INPUT ::
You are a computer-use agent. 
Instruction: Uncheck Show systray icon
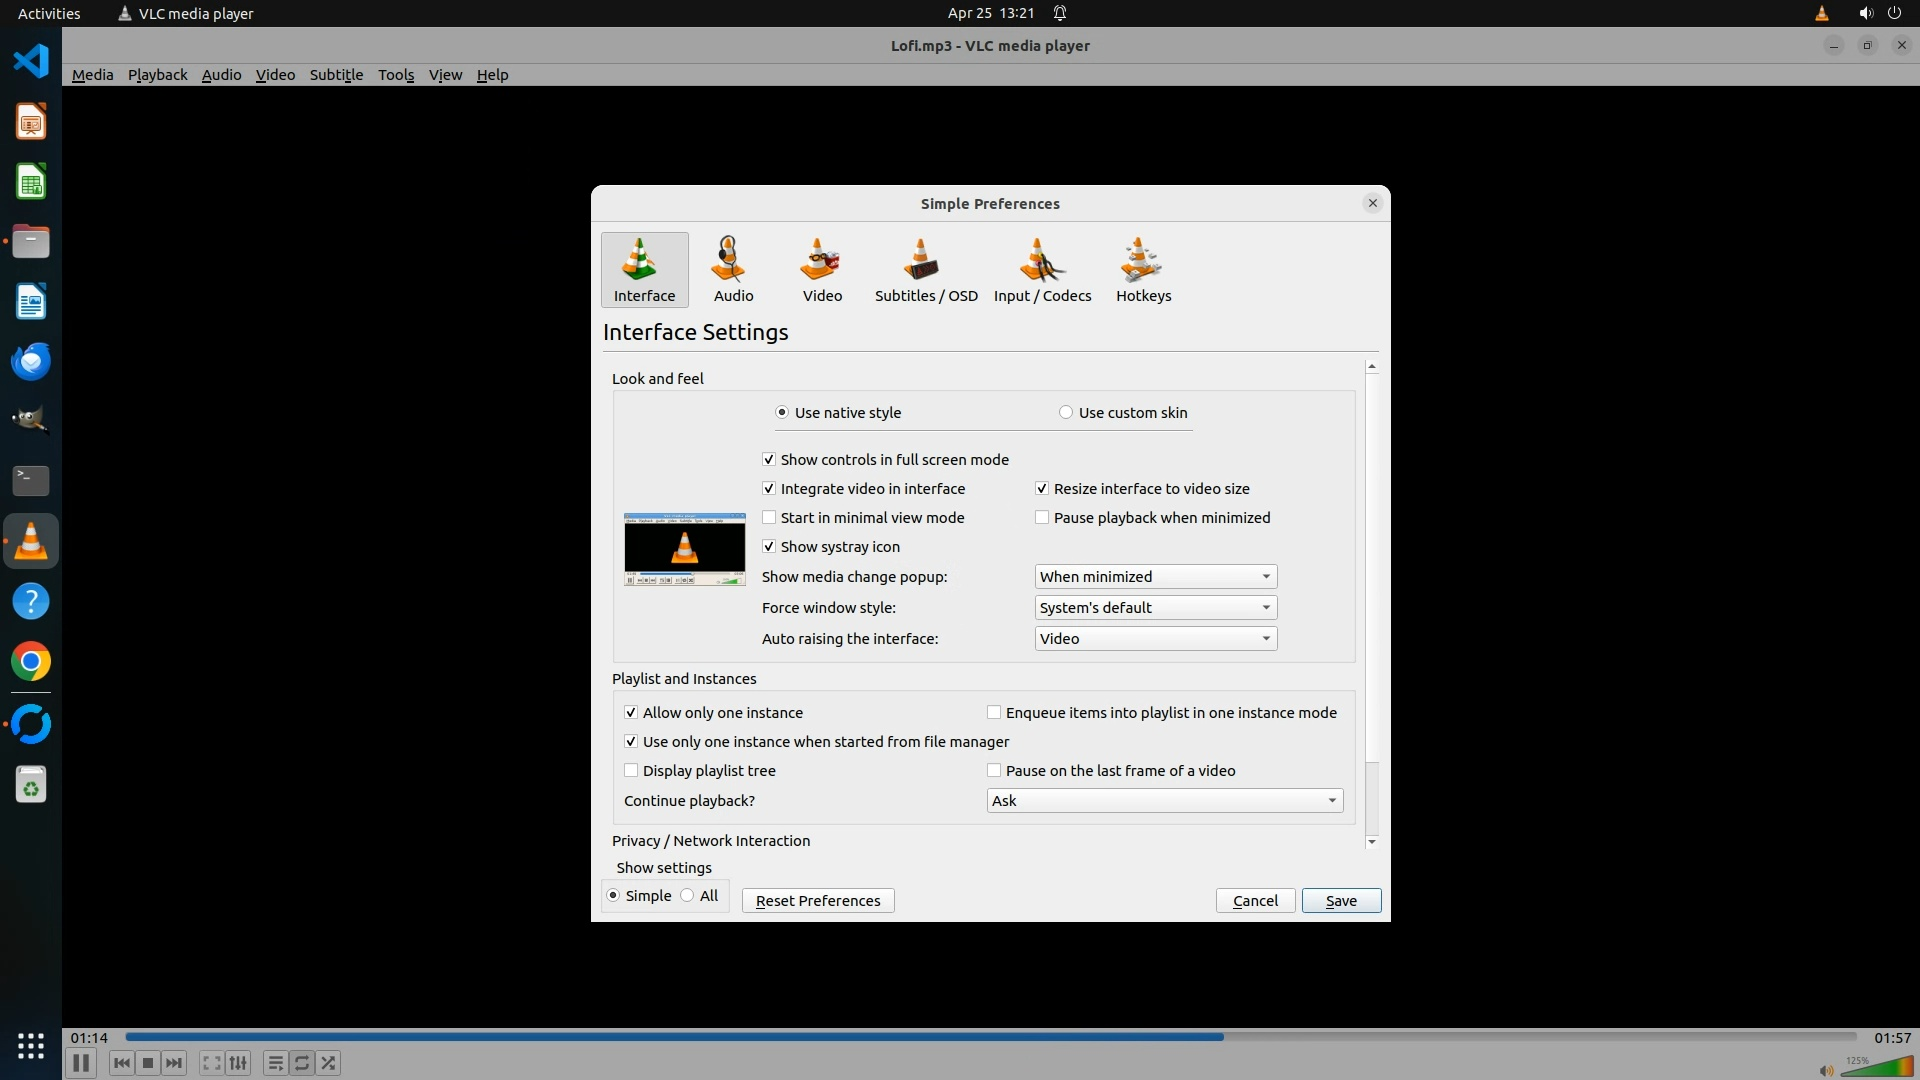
--
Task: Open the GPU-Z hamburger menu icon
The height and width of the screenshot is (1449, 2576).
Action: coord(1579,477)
* * *
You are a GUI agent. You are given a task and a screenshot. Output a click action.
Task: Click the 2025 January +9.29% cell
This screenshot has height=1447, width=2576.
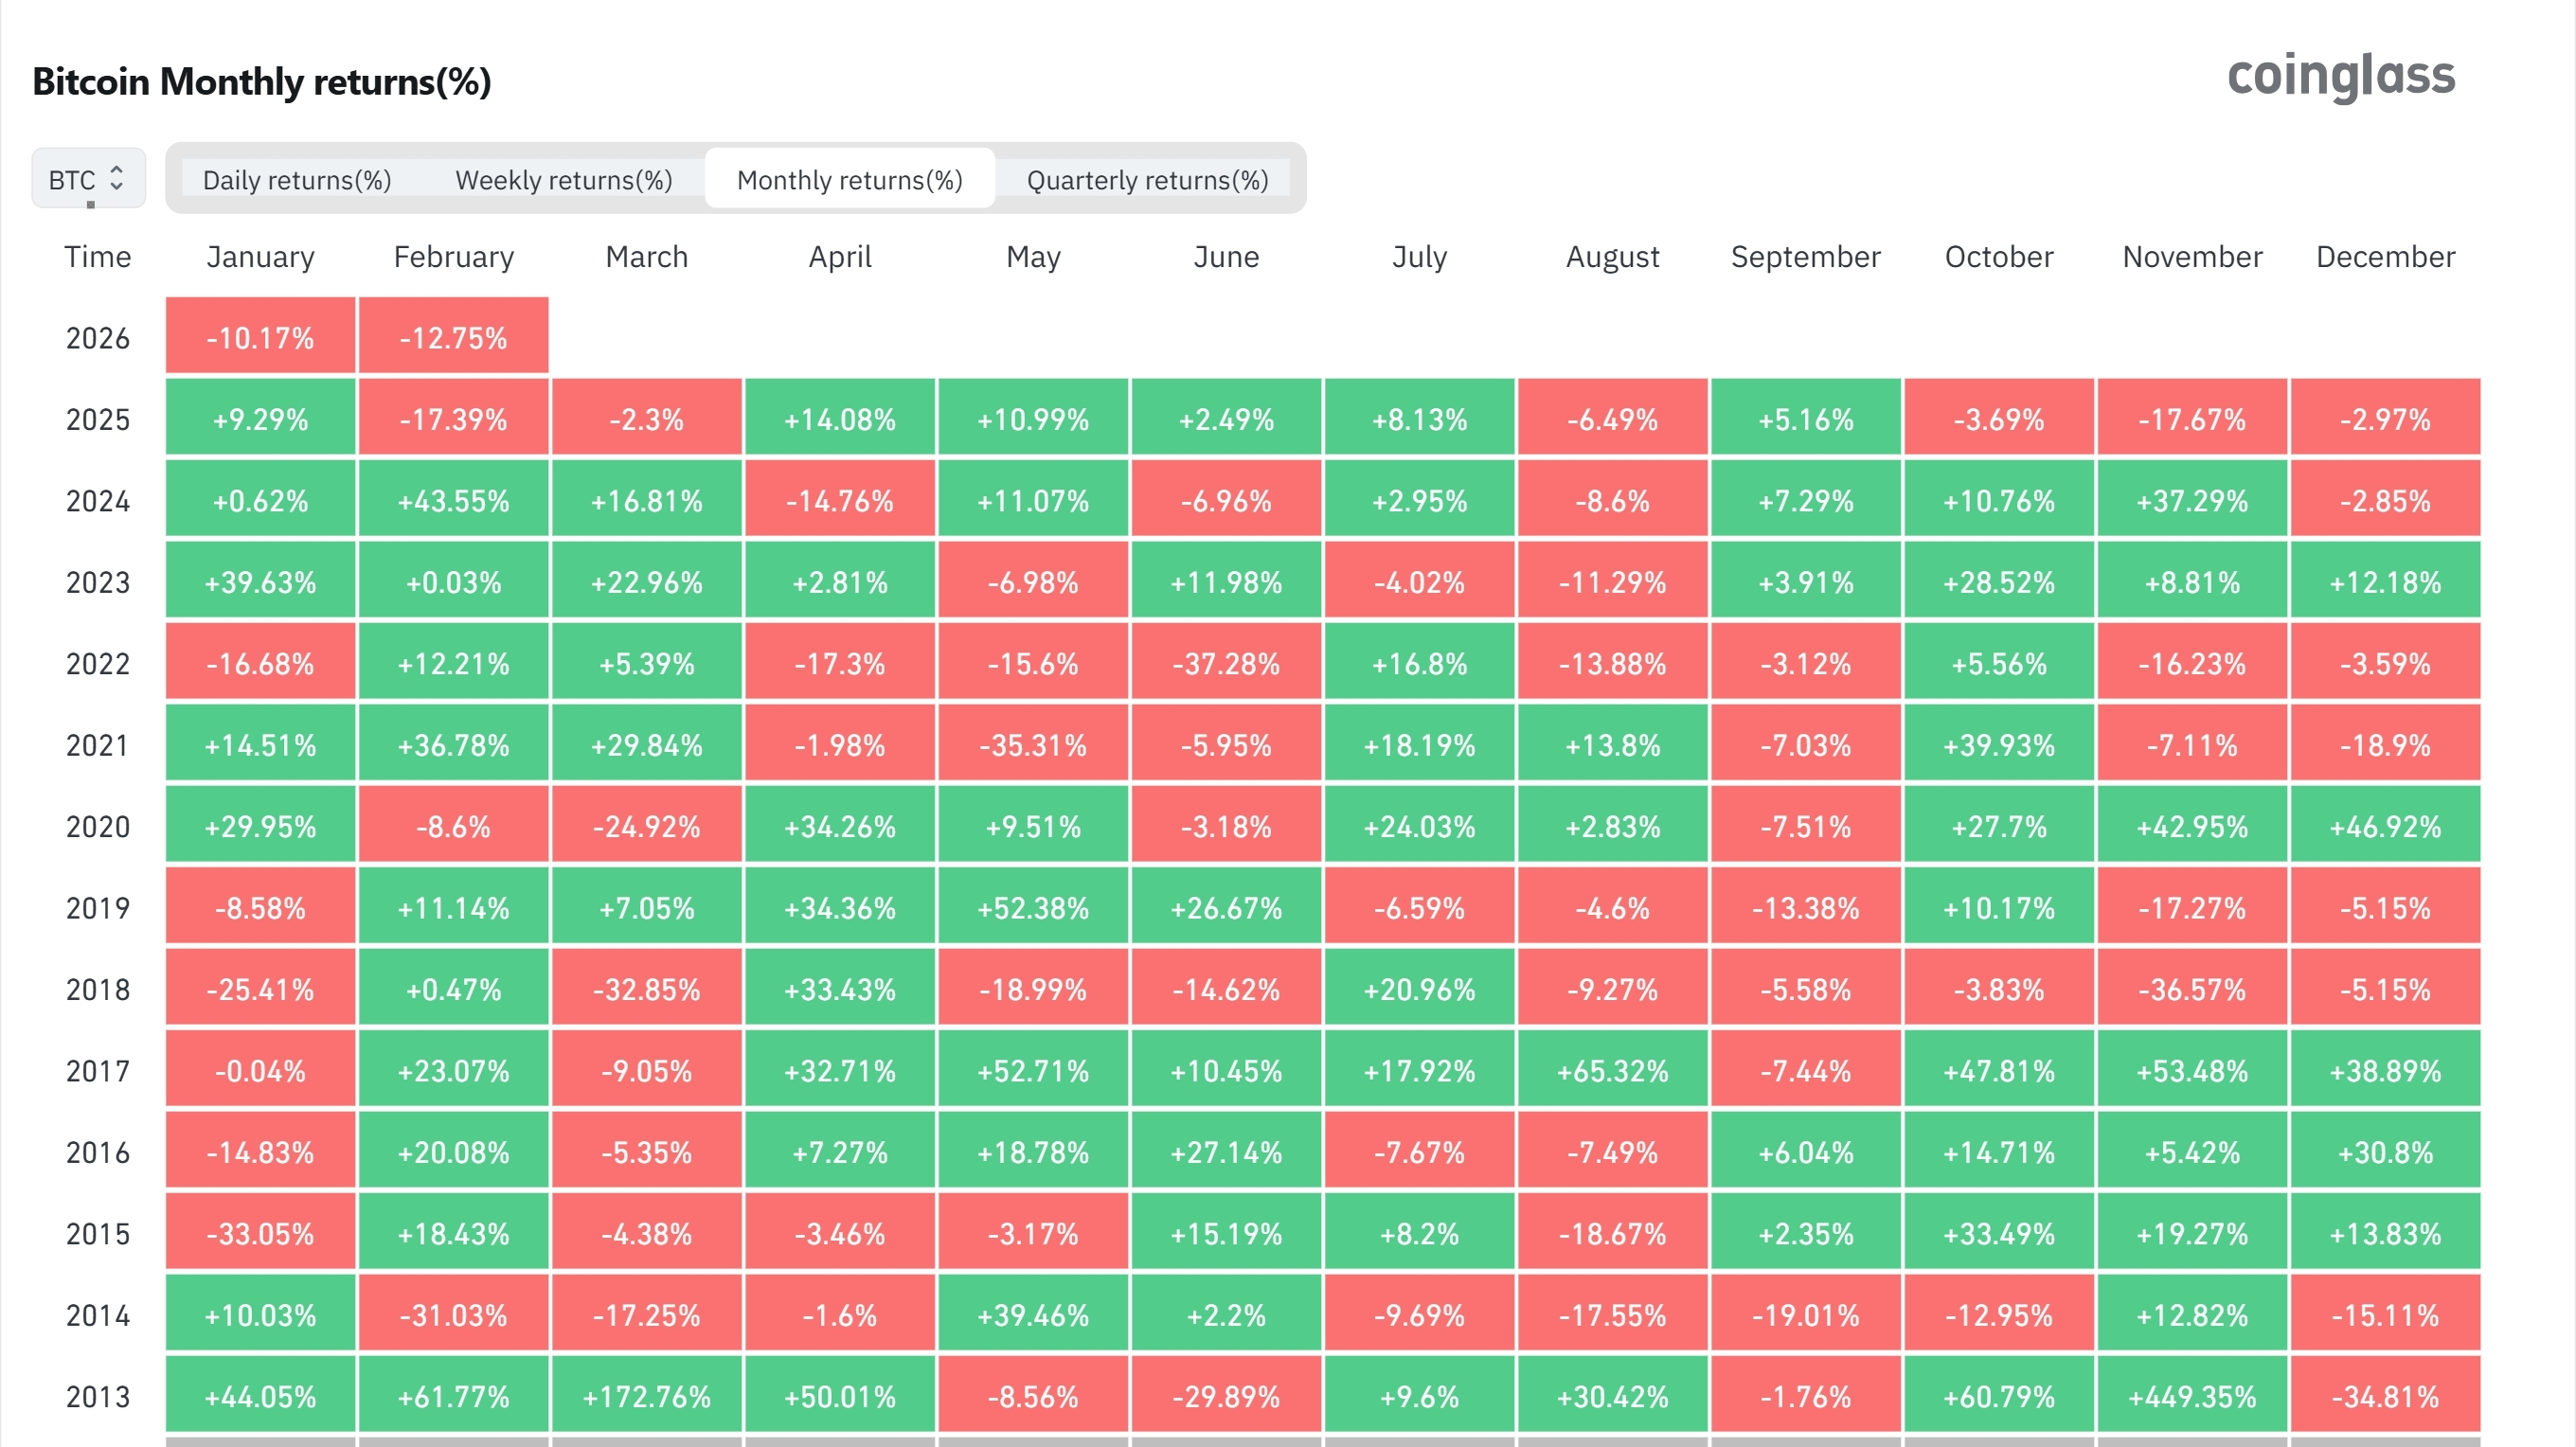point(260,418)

ABOUT THIS TASK ::
Out of the preceding entries, pull every line containing the string "icon".

OUTPUT FOR THIS TASK ::
Instruction: Uncheck Show systray icon
Task: Open the GPU-Z hamburger menu icon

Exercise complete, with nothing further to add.